## [Exercise instructions]
For the data below, tally how many lines contain "entry" and answer only with that tally.

## [The records]
- - - -
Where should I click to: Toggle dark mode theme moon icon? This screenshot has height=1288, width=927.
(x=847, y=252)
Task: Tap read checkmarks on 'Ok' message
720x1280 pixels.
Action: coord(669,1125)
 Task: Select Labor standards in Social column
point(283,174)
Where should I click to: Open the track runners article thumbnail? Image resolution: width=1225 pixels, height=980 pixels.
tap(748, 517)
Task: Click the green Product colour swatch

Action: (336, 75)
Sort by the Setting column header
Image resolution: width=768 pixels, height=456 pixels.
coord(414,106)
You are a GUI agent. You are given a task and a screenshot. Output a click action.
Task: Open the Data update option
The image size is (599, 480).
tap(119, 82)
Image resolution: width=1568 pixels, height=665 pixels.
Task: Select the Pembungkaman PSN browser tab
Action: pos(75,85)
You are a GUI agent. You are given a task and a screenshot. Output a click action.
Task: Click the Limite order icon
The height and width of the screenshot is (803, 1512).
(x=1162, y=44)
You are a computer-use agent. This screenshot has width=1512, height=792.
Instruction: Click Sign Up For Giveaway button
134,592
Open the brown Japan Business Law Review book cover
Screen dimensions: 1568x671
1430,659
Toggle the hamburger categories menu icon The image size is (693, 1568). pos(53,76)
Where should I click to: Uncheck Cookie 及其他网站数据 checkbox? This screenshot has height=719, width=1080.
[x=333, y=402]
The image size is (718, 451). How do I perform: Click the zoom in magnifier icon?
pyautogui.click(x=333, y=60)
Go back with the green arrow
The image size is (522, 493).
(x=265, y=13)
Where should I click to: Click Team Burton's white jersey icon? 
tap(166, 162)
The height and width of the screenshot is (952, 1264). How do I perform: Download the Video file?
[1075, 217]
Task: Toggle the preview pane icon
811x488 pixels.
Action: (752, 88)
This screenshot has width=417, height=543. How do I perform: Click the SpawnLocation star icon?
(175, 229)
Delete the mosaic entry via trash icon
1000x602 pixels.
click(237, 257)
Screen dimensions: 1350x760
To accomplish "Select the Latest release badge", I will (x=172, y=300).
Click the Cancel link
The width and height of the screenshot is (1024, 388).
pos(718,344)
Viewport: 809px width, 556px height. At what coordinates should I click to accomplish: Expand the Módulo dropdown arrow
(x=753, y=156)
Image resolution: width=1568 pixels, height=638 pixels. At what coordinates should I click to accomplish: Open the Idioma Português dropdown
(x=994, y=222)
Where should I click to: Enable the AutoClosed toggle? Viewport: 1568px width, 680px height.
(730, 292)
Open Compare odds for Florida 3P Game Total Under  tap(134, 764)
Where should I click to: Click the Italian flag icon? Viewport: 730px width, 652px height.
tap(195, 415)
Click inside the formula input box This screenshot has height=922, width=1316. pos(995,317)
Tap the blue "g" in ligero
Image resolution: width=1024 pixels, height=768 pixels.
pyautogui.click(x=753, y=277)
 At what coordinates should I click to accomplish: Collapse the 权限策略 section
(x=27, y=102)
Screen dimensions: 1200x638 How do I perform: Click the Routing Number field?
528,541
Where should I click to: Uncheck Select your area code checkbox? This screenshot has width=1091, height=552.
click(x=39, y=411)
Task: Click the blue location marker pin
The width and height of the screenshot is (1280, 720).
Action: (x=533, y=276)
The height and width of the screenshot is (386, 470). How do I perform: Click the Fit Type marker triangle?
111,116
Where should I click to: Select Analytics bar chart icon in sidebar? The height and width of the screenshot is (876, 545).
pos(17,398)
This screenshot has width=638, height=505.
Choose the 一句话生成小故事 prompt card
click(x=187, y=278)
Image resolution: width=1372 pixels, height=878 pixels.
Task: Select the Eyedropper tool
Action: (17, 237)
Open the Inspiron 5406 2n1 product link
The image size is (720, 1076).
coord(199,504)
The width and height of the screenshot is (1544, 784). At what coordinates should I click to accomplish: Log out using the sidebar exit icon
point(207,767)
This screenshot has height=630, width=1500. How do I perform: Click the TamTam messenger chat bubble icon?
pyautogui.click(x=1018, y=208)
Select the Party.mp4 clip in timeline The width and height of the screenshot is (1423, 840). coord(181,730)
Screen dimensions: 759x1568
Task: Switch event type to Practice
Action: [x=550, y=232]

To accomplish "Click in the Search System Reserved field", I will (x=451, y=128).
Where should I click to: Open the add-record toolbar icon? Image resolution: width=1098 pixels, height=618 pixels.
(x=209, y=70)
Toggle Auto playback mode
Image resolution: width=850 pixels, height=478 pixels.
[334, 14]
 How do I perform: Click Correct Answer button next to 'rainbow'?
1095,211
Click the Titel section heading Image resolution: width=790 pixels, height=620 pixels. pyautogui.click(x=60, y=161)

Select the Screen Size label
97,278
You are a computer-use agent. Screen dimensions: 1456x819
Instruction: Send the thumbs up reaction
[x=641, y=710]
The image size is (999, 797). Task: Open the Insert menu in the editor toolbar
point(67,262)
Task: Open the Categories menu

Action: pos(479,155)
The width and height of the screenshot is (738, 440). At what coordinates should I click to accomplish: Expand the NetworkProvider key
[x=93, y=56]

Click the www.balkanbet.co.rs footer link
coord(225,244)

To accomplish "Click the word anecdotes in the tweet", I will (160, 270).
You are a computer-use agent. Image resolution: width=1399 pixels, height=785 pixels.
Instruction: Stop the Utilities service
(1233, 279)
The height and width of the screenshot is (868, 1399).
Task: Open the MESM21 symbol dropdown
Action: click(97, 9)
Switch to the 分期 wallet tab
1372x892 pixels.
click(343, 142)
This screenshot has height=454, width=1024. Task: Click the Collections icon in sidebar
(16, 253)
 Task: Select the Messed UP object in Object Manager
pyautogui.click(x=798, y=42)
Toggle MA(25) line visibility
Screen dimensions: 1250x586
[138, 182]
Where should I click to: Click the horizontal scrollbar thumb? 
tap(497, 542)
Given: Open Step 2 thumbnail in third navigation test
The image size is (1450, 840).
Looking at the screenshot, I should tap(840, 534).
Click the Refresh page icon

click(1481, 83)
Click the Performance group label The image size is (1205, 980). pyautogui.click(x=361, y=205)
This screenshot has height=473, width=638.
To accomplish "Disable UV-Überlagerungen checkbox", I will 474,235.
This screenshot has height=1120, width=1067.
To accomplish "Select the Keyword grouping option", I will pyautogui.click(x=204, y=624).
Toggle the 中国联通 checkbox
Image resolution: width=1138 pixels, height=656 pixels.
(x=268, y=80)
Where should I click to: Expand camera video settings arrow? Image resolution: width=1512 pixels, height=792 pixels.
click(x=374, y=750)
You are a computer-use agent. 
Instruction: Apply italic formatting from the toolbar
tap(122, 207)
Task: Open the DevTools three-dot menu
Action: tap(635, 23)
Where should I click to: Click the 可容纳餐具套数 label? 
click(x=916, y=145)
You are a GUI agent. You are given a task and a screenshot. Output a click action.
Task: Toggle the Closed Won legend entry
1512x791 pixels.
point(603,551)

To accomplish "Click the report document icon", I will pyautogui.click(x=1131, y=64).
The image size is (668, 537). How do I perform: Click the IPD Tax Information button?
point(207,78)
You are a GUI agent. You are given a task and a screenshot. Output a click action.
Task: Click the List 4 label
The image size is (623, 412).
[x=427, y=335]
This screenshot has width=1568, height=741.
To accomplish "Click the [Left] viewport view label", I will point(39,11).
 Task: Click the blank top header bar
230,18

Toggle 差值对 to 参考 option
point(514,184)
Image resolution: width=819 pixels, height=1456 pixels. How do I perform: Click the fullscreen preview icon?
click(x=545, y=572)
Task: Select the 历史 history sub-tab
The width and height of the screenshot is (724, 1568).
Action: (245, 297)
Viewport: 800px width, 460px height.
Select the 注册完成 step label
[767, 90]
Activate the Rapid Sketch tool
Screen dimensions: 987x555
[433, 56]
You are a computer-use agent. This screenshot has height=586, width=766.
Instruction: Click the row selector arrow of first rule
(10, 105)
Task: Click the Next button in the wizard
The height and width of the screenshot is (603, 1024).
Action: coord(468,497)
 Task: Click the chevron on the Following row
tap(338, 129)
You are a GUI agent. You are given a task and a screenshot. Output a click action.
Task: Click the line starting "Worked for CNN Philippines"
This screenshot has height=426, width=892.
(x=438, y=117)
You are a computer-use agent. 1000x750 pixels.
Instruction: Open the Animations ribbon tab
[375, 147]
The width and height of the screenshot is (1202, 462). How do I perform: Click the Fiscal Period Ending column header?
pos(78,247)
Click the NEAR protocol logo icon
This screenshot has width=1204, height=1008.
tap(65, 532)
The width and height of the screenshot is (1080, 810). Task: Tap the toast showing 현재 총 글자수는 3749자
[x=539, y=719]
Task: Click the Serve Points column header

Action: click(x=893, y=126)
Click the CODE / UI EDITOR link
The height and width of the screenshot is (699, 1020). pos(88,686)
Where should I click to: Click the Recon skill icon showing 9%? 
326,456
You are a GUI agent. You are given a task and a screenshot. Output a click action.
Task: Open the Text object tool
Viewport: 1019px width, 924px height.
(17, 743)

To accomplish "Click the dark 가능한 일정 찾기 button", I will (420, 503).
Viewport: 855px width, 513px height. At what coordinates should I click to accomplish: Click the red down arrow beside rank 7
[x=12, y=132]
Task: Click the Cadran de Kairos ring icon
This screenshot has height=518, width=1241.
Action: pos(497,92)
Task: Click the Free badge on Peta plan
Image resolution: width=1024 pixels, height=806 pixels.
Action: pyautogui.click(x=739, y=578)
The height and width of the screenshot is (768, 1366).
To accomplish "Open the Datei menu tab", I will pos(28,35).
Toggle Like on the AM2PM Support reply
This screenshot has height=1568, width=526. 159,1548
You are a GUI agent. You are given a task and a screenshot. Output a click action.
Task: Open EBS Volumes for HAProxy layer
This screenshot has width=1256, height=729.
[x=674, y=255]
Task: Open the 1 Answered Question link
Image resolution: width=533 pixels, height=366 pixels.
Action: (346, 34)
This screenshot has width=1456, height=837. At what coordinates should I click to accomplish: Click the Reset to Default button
- - - -
## [Task output]
2